No, writing with an ink pen will not burn exorbitant amounts of calories, but it CAN dramatically improve your weight loss efforts! When we have a baseline to begin with and work from, goals can be set realistically.
‘Weight loss’ strategy: Remember The National Institute of Health’s food journal project?
The NIH assembled a group of 1600 obese people and asked them to write down everything they ate at least 1 day per week. Slowly, people began recording meals once a week and sometimes more often. Some even started a daily food log and it soon became a habit.
The regular food log group soon found themselves looking at their entries and began finding patterns. The 10am snackers began keeping apples and bananas at their desk and slowly began replacing junk food with healthy food in all their meals.
The researchers hadn’t suggested any of these behaviors but the simple act of food journaling led to folks who kept daily food journals lose twice as much weight as anyone else.

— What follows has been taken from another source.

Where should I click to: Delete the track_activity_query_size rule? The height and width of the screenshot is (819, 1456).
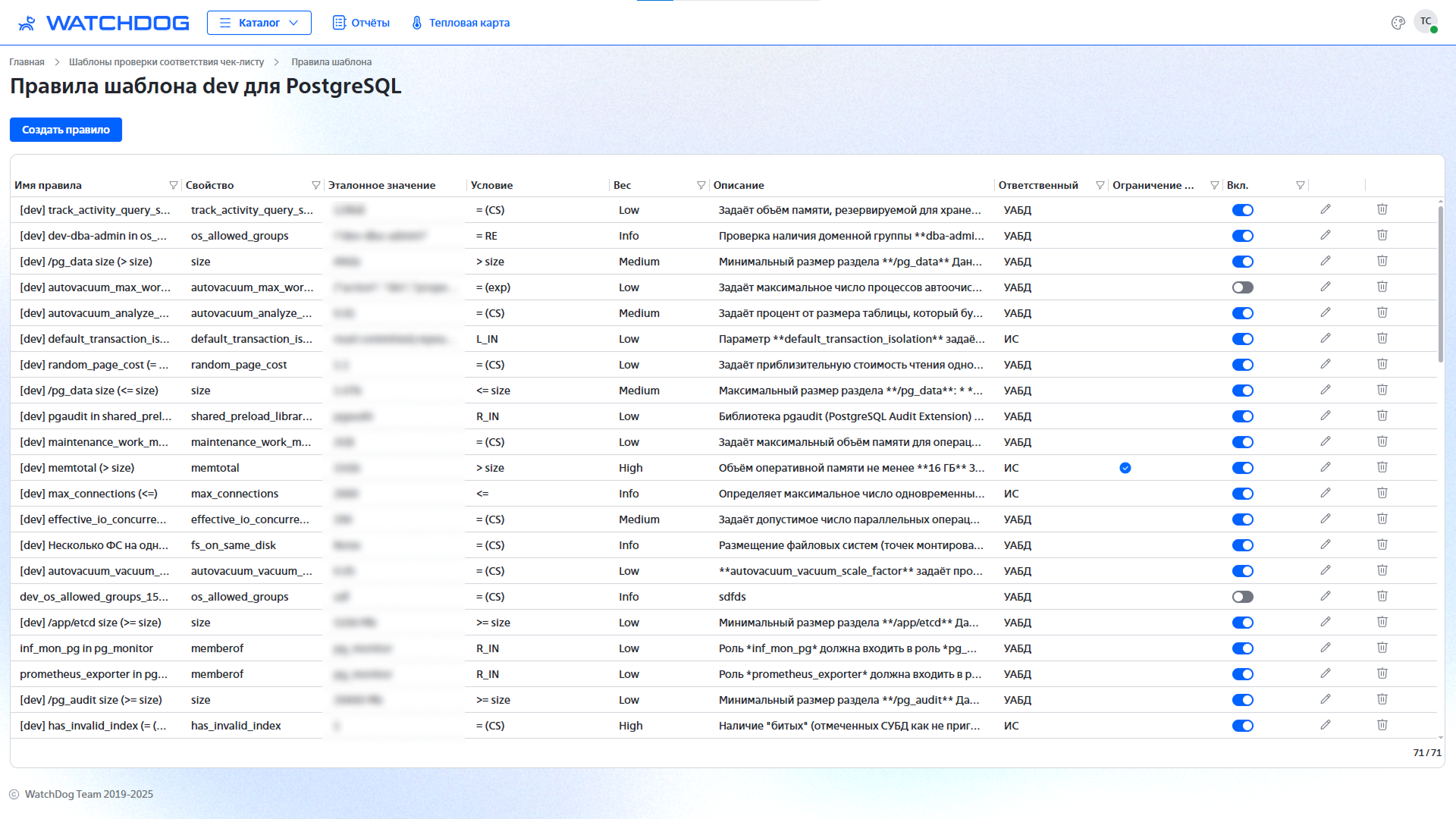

This week, let’s create a food journal for our own heath.
Source: The Power of Habit by Charles Duhigg
PS: Research has repeatedly revealed that sharing the weight loss journal with a close friend/member of family increases the effectiveness of the initiative even further!
So, put down your soda and pick up a pen! Write down everything you eat & drink, raise your personal awareness, and watch what happens. It works and this is why I include it in my list of things to do when “Getting Started” toward a healthier life!